So here we go again. Light a fire-cracker! We’re into another New Year. Though why we insist on calling this period the start of a year I’m not sure. After all, nothing’s really ‘started’, has it? One day follows the next and the next and the next and so on for ever and ever – so each and every day is, realistically, the start of a new year. If you want to look at it that way. But I guess you’ve got to have some sort of general rule about when a year starts and when an old one ends. Else there’d be mayhem around the globe. Of which there is plenty anyway, though that sort of mayhem has not so much to do with when a year starts or ends as with the wholesale mess which we, as a species, seem intent on making of this extraordinary, beautiful world we inhabit. I don’t blame it for fighting back – floods, tempests, rising sea-levels, landslides. Maybe we’re about to be taught a lesson or two. And we don’t teach easy – so we could be in for trouble.

So anyway – here, at the start (or thereabouts) of this particular New Year I’m returning to my blog which I put to one side three years ago in order to spend my writing time writing a novel. Which – is now done! Its title is ‘Albatross’. OK, writing a novel’s hardly news these days – almost everyone’s writing something or other – poetry, novels, criticism, tweets, porn, rubbish. Why is it, I wonder, that writing has become such a thing to do? When I was at school – which is going back a bit – and I announced to a couple of friends that I was going to be a writer ‘when I grow up’, I was met with incredulous grins.

Maybe, as a society, we are finding within us an unconscious need to unburden ourselves. From what? you ask. Well, where to begin? Take a look around. It could be I’m an old cynic but our society today has about it the marks of a thing struggling to stay on its feet while actually falling apart from the inside. We’re all at war with each other, and at every level – international, national, social, domestic, personal. What is our problem? For sure as hell we have one! How about – the dispossessed and desperate are washed up out of the sea and we put up razor wire to keep them out. No good can come of this.

But I have to restrain myself! This is about MY BOOK! A book whose title is ‘ALBATROSS’ – subtitle – ‘the scent of honeysuckle.’ If you’d like to read it – and please do! – here is the link to it –

The blurb on the back cover (a cover I designed and executed myself) tells you what it’s about – at least enough, I think, to make you want to buy it or not. So all I’ll say here is it’s about a man’s troubled and eventful search for the son he abandoned when the boy was a small child.

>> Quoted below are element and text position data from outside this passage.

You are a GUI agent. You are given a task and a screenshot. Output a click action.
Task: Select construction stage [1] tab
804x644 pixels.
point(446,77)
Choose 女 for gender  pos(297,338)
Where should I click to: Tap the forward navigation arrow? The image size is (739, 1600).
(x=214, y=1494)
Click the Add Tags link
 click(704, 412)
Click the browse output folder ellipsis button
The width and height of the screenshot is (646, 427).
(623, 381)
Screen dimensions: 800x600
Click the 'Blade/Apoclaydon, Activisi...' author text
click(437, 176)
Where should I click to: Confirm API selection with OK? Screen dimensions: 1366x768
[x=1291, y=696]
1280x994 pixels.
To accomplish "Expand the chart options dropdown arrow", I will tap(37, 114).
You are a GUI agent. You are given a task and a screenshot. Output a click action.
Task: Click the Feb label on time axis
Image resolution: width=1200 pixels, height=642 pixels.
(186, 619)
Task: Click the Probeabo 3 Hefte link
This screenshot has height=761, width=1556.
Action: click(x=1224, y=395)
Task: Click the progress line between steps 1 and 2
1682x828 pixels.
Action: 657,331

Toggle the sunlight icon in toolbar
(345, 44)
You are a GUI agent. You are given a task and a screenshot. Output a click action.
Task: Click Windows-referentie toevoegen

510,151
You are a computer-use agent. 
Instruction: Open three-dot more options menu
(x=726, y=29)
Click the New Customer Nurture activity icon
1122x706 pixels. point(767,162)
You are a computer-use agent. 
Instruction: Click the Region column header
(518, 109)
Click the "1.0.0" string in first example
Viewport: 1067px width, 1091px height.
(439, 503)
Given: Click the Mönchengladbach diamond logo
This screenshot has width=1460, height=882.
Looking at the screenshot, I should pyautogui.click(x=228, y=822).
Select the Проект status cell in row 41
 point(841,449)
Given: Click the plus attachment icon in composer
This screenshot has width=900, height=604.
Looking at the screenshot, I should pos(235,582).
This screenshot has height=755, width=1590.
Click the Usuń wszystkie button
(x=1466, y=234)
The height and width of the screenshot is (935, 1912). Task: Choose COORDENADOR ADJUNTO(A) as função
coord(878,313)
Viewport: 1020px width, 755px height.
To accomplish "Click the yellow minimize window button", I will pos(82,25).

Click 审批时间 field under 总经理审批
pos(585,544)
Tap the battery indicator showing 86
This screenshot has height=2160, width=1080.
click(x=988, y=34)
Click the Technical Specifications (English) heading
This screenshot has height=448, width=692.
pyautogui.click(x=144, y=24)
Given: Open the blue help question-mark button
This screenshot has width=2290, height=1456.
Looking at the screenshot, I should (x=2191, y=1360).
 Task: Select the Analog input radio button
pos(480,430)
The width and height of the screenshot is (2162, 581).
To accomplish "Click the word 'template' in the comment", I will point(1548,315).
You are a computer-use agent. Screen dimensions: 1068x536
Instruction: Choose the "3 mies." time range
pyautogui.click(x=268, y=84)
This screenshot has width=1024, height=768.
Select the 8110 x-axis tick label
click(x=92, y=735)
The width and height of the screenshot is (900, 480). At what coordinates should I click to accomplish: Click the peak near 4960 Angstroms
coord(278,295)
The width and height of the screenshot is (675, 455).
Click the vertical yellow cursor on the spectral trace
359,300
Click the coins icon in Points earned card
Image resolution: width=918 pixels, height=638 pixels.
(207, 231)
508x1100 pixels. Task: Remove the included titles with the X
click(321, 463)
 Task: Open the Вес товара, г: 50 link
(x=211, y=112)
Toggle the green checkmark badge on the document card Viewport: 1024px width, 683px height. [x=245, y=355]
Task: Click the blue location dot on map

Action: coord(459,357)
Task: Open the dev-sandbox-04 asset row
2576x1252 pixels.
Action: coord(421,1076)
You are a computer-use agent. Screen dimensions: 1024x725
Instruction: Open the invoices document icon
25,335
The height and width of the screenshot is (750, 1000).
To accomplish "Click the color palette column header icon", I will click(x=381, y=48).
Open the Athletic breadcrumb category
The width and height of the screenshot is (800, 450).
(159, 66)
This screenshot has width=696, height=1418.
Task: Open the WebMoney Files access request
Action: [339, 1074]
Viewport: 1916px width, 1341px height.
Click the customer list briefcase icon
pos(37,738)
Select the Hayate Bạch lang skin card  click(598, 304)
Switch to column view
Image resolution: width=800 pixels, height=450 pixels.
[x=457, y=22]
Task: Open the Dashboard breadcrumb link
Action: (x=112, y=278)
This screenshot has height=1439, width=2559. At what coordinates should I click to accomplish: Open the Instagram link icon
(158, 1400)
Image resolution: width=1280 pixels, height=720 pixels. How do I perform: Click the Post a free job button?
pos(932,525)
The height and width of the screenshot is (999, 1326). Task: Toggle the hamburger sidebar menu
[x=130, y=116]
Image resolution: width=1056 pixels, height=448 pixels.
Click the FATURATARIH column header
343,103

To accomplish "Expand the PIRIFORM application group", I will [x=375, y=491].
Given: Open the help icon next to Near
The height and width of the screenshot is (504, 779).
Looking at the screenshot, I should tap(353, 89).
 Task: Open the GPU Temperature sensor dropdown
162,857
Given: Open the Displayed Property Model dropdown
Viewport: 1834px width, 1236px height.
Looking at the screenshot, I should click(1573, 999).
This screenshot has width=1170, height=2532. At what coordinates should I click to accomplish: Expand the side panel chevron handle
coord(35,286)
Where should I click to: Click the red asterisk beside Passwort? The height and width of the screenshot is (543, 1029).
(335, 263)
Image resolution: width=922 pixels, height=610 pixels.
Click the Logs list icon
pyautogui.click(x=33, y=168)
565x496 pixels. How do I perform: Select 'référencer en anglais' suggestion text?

The child’s absence in his life begins to haunt him to the point where he feels compelled to give up marriage, career, everything he’s ever achieved in order to find this boy.

Elsewhere in this blog –

– I’ve written of my own experience of living without a father. It’s sadly all too common these days. I hope most of all that ‘Albatross’ is a good read. But it would also be good if in some way it helped any absentee father and/or any child trying to navigate life without a father.

In the coming weeks I’ll be posting – among other things – excerpts from ‘Albatross’ here on this blog. It won’t be the whole book – it’s almost 400 pages – but the selections will be in chronological order. I’ll be putting the first one up next week. Stay tuned!




Posted in boys without fathers, Growing up without a father, Life, love and living, novel writing, Refugees, Uncategorized, writing | Leave a comment

South London’s annual riot

Crystal Palace, that unsung gem in South London, held another of its summer (well, that’s what they’re calling it despite the recent, prolonged drenching everywhere’s had) festivals this last weekend. And like in 2011, the beautiful little park in which it’s held and over which the kitchen window of this flat looks, was packed to the gunwales. To mark the event, the extraordinarily hard-working people from the Midlands who had upgraded the children’s playground last year, had taken that upgrading a stage further. Other things – devices? – had been installed, such as a hammock (!), extra seating for parents who  want to come and watch (or make out they’re watching) their little ones throwing themselves around. And this –

Climbing tower

Now, this is something else. It’s compulsive. It’s one of the most imaginative things for children I’ve seen in a children’s playground. It deserves a great round of applause, for it treats children as competent and intelligent, thinking human beings. There are at least four ways of getting into it (and probably more depending on your determination and the fertility of your imagination) and then reaching the top platform where the slide starts. You can be conventional and start off up the steps which are notches in the woodwork; you can arrive there by swinging yourself above the ground along a series of handles like the things you hang onto in buses and Underground trains; you can climb up a vertical wooden wall with hand and foot grips in it –

– and you can – though this is for the hardcore and I’ve seen only two children give it a serious try – haul yourself by your hands up a slim vertical pole, and by, at the same time ‘walking’ up the wall on outstretched legs. (You can also descend by this pole, if you’ve a mind for a rapid vertical descent). Then, by whatever means you’ve arrived at the top platform, you whizz down a slide which has a pretty sharp angle on it, tipping you off at the other end rather unceremoniously like a sack of potatoes. And because it’s compulsive – it’s popular.

There was a rock band, music all day. There were cookery demonstrations. In among the trees there were umpteem food stalls selling everything from fresh-cooked pizzas to spit-roast hog to vegetarian pasties to fresh oysters. There were black people, white people and every shade between. And the whole thing, just like last year, was thoroughly good-natured.

It all rolled on from eleven in the morning till just after six in the evening. At which point the end was announced and slowly, lingering only for a last jig to imagined music or a last guffaw with friends, they all gradually dispersed and left the park to the birds and the squirrels.

Multi- coloured balloons

It is very reassuring – and gets nowhere near the publicity it deserves –  that a few thousand people of all colours can actually get together for a day, thoroughly enjoy themselves, then part quietly and thoughtfully when it’s all over. And this is London – Sin City, SE19.